→ AIM OF THE EXERCISE: Copy each of the entries below word for word, keeping every line in its original order.
►
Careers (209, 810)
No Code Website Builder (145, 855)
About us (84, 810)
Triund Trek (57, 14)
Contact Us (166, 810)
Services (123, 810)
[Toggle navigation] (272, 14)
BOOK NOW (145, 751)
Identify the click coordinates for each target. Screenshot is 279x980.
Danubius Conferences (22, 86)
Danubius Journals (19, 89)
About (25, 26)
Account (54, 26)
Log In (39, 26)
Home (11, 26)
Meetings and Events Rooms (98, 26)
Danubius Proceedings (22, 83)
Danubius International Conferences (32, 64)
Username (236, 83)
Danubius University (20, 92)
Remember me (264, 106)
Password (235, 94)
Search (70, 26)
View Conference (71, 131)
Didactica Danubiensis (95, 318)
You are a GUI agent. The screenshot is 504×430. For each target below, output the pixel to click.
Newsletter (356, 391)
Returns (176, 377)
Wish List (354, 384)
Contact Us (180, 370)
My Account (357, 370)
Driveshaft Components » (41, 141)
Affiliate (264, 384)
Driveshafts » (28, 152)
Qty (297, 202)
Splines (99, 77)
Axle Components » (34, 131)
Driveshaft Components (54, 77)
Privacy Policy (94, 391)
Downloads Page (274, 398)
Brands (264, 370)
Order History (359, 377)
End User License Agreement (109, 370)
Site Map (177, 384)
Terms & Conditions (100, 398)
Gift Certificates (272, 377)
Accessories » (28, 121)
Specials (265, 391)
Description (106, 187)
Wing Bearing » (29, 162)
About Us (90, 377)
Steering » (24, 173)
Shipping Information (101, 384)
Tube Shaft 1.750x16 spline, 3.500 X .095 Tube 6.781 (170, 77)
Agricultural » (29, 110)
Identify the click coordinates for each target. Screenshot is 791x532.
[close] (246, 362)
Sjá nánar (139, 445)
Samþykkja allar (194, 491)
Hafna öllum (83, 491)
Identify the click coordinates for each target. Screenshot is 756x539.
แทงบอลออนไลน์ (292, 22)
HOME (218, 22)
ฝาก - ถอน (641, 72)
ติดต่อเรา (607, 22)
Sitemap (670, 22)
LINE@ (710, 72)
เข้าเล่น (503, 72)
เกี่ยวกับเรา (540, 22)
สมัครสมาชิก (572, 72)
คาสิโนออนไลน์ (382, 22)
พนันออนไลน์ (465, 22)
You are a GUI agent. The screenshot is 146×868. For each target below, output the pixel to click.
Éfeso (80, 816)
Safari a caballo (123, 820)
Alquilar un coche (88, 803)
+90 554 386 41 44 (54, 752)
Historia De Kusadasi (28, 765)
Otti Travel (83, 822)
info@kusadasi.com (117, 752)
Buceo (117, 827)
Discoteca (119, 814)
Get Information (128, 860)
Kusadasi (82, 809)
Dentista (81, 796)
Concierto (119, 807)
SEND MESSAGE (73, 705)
◄
→ RESULT:
Careers (209, 810)
No Code Website Builder (145, 855)
About us (84, 810)
Triund Trek (57, 14)
Contact Us (166, 810)
Services (123, 810)
[Toggle navigation] (272, 14)
BOOK NOW (145, 751)
Identify the click coordinates for each target. Screenshot is 279x980.
Danubius Conferences (22, 86)
Danubius Journals (19, 89)
About (25, 26)
Account (54, 26)
Log In (39, 26)
Home (11, 26)
Meetings and Events Rooms (98, 26)
Danubius Proceedings (22, 83)
Danubius International Conferences (32, 64)
Username (236, 83)
Danubius University (20, 92)
Remember me (264, 106)
Password (235, 94)
Search (70, 26)
View Conference (71, 131)
Didactica Danubiensis (95, 318)
You are a GUI agent. The screenshot is 504×430. For each target below, output the pixel to click.
Newsletter (356, 391)
Returns (176, 377)
Wish List (354, 384)
Contact Us (180, 370)
My Account (357, 370)
Driveshaft Components » (41, 141)
Affiliate (264, 384)
Driveshafts » (28, 152)
Qty (297, 202)
Splines (99, 77)
Axle Components » (34, 131)
Driveshaft Components (54, 77)
Privacy Policy (94, 391)
Downloads Page (274, 398)
Brands (264, 370)
Order History (359, 377)
End User License Agreement (109, 370)
Site Map (177, 384)
Terms & Conditions (100, 398)
Gift Certificates (272, 377)
Accessories » (28, 121)
Specials (265, 391)
Description (106, 187)
Wing Bearing » (29, 162)
About Us (90, 377)
Steering » (24, 173)
Shipping Information (101, 384)
Tube Shaft 1.750x16 spline, 3.500 X .095 Tube 6.781 (170, 77)
Agricultural » (29, 110)
Identify the click coordinates for each target. Screenshot is 791x532.
[close] (246, 362)
Sjá nánar (139, 445)
Samþykkja allar (194, 491)
Hafna öllum (83, 491)
Identify the click coordinates for each target. Screenshot is 756x539.
แทงบอลออนไลน์ (292, 22)
HOME (218, 22)
ฝาก - ถอน (641, 72)
ติดต่อเรา (607, 22)
Sitemap (670, 22)
LINE@ (710, 72)
เข้าเล่น (503, 72)
เกี่ยวกับเรา (540, 22)
สมัครสมาชิก (572, 72)
คาสิโนออนไลน์ (382, 22)
พนันออนไลน์ (465, 22)
You are a GUI agent. The screenshot is 146×868. For each target below, output the pixel to click.
Éfeso (80, 816)
Safari a caballo (123, 820)
Alquilar un coche (88, 803)
+90 554 386 41 44 (54, 752)
Historia De Kusadasi (28, 765)
Otti Travel (83, 822)
info@kusadasi.com (117, 752)
Buceo (117, 827)
Discoteca (119, 814)
Get Information (128, 860)
Kusadasi (82, 809)
Dentista (81, 796)
Concierto (119, 807)
SEND MESSAGE (73, 705)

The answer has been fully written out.